→ DATA FOR ANALYSIS
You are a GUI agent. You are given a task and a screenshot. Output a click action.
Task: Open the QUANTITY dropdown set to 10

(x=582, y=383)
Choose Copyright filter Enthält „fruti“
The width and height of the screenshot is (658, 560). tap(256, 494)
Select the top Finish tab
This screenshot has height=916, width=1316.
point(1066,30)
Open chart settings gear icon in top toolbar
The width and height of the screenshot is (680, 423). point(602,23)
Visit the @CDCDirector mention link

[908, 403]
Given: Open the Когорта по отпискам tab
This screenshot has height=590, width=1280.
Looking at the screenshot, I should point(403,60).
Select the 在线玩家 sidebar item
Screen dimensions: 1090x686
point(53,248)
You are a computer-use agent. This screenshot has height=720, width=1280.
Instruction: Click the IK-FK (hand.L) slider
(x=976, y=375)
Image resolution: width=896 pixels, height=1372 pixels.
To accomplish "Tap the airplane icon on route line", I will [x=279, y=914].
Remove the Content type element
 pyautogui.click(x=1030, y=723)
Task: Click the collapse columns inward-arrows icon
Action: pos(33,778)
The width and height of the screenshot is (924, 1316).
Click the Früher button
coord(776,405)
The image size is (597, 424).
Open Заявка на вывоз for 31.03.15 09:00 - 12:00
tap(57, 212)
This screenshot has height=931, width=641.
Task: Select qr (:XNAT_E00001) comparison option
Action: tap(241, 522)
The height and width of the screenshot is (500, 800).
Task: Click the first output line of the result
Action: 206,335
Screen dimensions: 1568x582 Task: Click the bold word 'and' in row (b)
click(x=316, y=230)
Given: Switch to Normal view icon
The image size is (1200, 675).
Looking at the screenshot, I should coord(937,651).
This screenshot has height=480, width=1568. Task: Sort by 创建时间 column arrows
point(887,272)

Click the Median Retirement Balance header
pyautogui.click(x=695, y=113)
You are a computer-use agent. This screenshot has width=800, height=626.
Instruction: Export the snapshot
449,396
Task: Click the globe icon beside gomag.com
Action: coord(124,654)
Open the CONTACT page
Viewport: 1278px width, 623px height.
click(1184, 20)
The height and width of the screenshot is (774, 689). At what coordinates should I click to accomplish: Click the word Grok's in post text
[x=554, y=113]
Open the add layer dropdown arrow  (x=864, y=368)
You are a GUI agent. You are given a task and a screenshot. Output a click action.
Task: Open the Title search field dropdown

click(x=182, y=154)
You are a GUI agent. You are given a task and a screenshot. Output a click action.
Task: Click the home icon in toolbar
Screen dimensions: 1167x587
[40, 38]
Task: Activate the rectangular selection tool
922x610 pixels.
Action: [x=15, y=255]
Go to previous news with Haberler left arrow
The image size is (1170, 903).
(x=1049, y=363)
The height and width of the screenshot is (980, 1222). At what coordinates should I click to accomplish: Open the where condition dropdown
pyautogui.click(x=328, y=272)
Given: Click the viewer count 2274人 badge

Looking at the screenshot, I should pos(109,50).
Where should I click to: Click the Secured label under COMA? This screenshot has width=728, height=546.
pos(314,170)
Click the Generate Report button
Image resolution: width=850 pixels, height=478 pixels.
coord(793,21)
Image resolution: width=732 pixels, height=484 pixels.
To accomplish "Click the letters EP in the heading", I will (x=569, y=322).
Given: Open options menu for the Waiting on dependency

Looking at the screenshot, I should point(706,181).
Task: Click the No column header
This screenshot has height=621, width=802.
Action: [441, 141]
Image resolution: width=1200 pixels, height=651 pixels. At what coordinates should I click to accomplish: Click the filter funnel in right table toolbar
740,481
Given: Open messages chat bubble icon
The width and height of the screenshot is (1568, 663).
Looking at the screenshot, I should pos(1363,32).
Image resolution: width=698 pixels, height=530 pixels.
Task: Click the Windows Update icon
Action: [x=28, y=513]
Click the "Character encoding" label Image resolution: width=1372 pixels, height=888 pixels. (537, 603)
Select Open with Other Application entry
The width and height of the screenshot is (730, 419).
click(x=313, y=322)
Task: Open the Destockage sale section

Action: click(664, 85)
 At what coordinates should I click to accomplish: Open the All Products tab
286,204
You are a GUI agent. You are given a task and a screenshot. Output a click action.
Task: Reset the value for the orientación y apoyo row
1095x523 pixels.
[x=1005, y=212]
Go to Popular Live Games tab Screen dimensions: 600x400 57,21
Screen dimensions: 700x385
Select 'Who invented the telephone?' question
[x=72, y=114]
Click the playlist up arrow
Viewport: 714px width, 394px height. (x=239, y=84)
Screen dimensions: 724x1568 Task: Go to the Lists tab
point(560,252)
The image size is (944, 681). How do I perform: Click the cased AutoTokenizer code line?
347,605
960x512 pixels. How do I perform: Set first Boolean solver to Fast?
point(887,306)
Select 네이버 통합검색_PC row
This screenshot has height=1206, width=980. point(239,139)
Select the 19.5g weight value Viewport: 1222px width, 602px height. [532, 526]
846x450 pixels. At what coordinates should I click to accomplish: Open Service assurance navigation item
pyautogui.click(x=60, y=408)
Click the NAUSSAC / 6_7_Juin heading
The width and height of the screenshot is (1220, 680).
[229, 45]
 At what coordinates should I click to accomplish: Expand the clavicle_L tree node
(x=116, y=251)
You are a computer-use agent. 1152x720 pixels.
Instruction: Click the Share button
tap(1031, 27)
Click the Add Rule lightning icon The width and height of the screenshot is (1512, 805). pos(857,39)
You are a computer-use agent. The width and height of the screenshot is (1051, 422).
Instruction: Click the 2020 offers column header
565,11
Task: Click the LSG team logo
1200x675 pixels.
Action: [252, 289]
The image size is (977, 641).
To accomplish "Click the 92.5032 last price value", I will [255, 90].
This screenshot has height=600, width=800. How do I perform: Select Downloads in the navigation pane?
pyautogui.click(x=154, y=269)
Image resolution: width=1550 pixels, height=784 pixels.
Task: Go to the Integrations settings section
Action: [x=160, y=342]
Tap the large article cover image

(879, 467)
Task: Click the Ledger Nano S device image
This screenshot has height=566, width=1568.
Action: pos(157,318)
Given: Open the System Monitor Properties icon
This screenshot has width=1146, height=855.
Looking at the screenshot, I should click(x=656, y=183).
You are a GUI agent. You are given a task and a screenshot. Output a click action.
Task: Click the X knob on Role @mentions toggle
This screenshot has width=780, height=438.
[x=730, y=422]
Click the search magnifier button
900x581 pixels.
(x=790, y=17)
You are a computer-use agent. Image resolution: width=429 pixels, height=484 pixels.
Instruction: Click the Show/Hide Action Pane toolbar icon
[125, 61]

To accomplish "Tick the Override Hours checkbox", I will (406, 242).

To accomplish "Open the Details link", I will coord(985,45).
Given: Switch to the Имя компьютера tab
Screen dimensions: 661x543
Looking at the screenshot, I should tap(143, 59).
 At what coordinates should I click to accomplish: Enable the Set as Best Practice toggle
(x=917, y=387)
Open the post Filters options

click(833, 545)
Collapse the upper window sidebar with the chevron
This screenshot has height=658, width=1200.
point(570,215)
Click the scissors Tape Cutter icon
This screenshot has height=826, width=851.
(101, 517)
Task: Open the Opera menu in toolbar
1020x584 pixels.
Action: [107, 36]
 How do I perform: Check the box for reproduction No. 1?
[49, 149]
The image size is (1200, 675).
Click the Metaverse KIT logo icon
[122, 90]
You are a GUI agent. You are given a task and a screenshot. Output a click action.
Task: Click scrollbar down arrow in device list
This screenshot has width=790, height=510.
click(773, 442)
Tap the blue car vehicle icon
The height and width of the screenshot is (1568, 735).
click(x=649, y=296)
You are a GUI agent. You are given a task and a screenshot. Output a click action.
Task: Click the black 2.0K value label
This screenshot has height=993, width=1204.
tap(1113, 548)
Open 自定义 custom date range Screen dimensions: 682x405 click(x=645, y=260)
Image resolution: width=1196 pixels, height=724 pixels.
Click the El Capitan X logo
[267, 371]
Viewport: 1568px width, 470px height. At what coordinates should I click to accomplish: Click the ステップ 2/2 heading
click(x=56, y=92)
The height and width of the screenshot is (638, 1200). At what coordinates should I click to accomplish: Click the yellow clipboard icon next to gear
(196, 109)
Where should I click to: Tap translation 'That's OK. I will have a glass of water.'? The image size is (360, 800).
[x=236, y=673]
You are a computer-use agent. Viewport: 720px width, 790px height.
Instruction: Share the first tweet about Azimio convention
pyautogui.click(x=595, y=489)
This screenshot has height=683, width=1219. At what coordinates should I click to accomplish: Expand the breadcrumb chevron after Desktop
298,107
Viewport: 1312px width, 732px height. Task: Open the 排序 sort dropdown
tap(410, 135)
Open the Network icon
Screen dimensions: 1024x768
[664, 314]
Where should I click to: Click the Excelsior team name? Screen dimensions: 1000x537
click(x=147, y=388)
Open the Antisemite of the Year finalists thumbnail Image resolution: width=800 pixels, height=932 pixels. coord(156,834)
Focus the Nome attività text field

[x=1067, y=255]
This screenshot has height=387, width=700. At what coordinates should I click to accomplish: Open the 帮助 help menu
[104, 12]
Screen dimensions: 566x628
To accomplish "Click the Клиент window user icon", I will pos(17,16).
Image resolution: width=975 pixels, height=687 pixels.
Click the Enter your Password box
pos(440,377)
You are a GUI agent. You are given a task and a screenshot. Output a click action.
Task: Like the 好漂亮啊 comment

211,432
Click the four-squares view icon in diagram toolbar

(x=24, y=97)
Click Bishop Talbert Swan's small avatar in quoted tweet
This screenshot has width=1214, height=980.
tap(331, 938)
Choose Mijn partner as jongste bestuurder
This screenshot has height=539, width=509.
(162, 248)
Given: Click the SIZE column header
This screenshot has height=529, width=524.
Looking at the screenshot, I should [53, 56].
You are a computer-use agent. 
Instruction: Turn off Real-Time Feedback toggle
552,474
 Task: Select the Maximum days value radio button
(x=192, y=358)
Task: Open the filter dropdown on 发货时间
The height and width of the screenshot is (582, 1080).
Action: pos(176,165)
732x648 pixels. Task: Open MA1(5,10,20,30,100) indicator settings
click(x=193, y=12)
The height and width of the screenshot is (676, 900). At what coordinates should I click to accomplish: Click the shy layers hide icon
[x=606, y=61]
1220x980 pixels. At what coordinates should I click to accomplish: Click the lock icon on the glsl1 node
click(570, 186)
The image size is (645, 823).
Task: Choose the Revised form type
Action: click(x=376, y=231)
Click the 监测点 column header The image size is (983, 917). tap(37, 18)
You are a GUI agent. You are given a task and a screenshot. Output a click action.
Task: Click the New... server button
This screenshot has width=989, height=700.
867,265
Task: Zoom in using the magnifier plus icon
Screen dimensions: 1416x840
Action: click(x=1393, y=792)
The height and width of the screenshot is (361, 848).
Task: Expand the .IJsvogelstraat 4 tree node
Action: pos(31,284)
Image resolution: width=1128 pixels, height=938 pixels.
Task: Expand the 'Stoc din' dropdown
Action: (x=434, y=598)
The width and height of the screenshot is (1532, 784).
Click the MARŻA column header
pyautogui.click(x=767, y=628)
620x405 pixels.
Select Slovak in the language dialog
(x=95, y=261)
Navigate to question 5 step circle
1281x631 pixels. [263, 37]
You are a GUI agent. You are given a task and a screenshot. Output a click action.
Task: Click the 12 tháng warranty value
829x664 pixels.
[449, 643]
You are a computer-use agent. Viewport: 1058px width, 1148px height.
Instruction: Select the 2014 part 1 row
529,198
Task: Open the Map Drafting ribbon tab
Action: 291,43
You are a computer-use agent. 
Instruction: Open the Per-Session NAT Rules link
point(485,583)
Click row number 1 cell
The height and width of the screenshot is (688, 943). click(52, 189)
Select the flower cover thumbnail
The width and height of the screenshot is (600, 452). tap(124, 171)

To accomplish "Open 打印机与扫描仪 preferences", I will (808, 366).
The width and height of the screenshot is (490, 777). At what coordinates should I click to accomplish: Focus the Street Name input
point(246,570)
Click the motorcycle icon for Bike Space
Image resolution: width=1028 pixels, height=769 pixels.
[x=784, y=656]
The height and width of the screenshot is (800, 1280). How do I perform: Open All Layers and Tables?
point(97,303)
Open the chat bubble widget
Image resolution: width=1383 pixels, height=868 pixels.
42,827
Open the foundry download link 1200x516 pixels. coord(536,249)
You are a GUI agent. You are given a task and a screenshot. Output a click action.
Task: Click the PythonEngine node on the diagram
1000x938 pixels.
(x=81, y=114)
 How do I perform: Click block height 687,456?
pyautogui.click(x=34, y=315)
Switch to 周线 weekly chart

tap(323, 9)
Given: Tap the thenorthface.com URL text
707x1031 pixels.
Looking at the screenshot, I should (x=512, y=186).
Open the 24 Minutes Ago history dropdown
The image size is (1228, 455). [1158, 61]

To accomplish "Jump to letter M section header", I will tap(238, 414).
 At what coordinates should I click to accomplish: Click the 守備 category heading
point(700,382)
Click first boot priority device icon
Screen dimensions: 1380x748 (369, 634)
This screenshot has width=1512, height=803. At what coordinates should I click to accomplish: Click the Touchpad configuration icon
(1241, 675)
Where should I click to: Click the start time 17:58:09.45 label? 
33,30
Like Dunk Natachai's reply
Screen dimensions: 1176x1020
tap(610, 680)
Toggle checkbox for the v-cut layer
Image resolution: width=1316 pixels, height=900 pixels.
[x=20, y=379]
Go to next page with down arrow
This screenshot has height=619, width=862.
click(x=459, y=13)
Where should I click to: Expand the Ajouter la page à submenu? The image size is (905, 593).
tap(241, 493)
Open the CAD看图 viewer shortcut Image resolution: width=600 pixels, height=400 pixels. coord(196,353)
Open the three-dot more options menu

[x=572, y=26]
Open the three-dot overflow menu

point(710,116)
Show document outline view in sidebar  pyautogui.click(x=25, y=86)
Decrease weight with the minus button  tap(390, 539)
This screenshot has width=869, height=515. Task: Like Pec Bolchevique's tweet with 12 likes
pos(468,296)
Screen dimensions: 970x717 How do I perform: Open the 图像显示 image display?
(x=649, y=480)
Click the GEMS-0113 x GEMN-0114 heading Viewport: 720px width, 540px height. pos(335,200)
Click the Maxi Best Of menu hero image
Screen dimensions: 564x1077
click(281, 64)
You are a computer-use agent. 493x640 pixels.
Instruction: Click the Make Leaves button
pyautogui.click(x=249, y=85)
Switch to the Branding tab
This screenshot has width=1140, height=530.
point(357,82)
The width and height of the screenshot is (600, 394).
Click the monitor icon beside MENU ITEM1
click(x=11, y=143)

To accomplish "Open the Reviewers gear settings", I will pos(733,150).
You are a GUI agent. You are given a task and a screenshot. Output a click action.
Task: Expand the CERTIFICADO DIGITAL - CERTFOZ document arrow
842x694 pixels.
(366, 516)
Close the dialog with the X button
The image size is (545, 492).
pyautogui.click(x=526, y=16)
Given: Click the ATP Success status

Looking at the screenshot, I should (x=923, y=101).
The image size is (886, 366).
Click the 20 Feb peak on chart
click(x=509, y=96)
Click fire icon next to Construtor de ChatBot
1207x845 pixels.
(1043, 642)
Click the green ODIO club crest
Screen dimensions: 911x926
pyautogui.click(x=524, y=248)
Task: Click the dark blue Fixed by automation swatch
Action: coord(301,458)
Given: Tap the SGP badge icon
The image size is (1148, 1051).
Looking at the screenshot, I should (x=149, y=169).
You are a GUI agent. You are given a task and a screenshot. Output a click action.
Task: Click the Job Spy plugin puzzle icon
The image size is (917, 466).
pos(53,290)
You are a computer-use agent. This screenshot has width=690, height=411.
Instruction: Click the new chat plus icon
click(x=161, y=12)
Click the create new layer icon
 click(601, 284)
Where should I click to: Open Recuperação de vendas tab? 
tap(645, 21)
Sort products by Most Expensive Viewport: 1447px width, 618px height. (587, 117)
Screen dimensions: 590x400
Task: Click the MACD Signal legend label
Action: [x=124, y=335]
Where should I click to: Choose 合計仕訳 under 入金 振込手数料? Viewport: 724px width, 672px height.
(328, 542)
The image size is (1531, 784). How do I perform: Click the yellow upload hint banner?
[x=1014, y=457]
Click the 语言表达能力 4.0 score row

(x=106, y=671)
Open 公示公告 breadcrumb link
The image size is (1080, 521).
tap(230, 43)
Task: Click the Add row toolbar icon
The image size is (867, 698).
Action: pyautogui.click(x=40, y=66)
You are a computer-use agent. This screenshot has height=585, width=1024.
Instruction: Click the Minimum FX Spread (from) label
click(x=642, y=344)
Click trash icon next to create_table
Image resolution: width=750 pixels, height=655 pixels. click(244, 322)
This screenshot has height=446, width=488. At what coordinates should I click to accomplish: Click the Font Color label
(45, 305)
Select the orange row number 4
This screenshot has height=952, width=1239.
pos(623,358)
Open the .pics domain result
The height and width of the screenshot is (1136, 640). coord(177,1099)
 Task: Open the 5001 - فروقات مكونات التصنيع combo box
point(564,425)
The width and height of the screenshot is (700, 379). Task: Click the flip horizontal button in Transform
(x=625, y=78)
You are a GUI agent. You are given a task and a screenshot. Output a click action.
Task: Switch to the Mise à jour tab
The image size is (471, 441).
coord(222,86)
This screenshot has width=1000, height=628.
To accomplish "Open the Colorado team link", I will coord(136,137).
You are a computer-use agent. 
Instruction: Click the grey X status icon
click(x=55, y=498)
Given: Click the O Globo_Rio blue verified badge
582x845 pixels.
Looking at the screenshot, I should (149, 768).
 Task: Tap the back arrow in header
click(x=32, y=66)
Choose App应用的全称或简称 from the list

→ WHAT NEEDS TO BE DONE
Each line of the material that contains the string "document" has to be copied out.

→ RESULT
Show document outline view in sidebar  pyautogui.click(x=25, y=86)
Task: Expand the CERTIFICADO DIGITAL - CERTFOZ document arrow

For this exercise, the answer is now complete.